**Exercise instructions**.
[1] In the article on Braeden Bradforth's death, what is the spending cap on the outside investigation?
[2] From the article on Braeden Bradforth's death, reproduce the stretch from "The board unanimously" through "perspective, Ruda said.".

[Opening Exercise text section]

After months of pressure, the Garden City Community College Board of Trustees on Tuesday night approved a motion to seek outside counsel that will open an investigation into the death of Braeden Bradforth, a GCCC football player who died of heat stroke during an August 2018 football practice.

The board unanimously approved the motion, which gives GCCC President Ryan Ruda and GCCC attorney Randy Grisell authorization to enter negotiations to retain outside counsel and an independent expert for the investigation, which is not to exceed $100,000 in expenditures.

Ruda said much of the timeline moving forward is undetermined, but he hopes to provide the board a recommendation for an investigator soon. He said administration has not yet made any limitations to investigators they may consider, such as in or out of state.

The investigation will have a similar scope of the college’s internal review of Bradforth’s death, including related college policies, processes and procedures, but from an external perspective, Ruda said.

“This is just the next step and what it is that needs to be done. We’re following what we think is the right method and the right mode or how it is that we need to continue to be able to provide the necessary information,” Ruda said.

Bradforth died shortly after a practice on Aug. 1, 2018. He was found unconscious by teammates outside of the GCCC dorms sometime after a team meeting that began after practice had ended around 9:15 p.m., according to both a summary of an internal review conducted by GCCC and medical documents. Bradforth had not attended the meeting.

Emergency medical services was dispatched at 10:04 p.m. that night, and Bradforth was transported to St. Catherine Hospital, where he was pronounced dead at 11:06 p.m.

An autopsy ruled that Bradforth had died of exertional heat stroke, a condition a former team physician for the University of Oklahoma, Randy Richner, has said is preventable and treatable, and “should never” lead to the death of an athlete.

Bradforth’s mother, Joanne Atkins-Ingram, and her lawyer, Jill Greene, have asked GCCC to commission an independent review since the completion of the autopsy in November 2018.

“This is certainly a long time coming. I’m very excited to hear the college is doing the right thing, finally," Greene said Tuesday night. "I’ll remain positive that we’ll finally get the answers we’ve been looking for.”

U.S. Congressman Chris Smith (R-N.J.) also penned several letters to GCCC asking for an independent investigation.

“We need to know how Braeden died so that we can help prevent these senseless tragedies from happening again,” Smith said in a recent press release. “An independent investigation will uncover valuable information about how Braeden’s heat stroke was addressed or treated, and what could be done in the future to prevent this from happening to other young athletes.”

 

Sports Writer J. Levi Burnfin contributed to this story.

[Closing Exercise text section]
[Opening Given records section]

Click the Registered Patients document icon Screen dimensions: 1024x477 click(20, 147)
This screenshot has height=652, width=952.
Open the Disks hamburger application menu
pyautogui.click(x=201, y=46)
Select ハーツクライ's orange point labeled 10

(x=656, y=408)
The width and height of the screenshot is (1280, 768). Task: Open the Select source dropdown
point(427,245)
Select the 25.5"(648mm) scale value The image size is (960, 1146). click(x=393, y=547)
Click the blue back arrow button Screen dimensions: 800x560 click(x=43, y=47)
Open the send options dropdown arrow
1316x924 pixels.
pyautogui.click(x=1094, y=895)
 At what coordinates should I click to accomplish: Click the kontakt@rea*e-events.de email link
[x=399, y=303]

[Closing Given records section]

**Solution set**.
[1] $100,000

[2]
The board unanimously approved the motion, which gives GCCC President Ryan Ruda and GCCC attorney Randy Grisell authorization to enter negotiations to retain outside counsel and an independent expert for the investigation, which is not to exceed $100,000 in expenditures.

Ruda said much of the timeline moving forward is undetermined, but he hopes to provide the board a recommendation for an investigator soon. He said administration has not yet made any limitations to investigators they may consider, such as in or out of state.

The investigation will have a similar scope of the college’s internal review of Bradforth’s death, including related college policies, processes and procedures, but from an external perspective, Ruda said.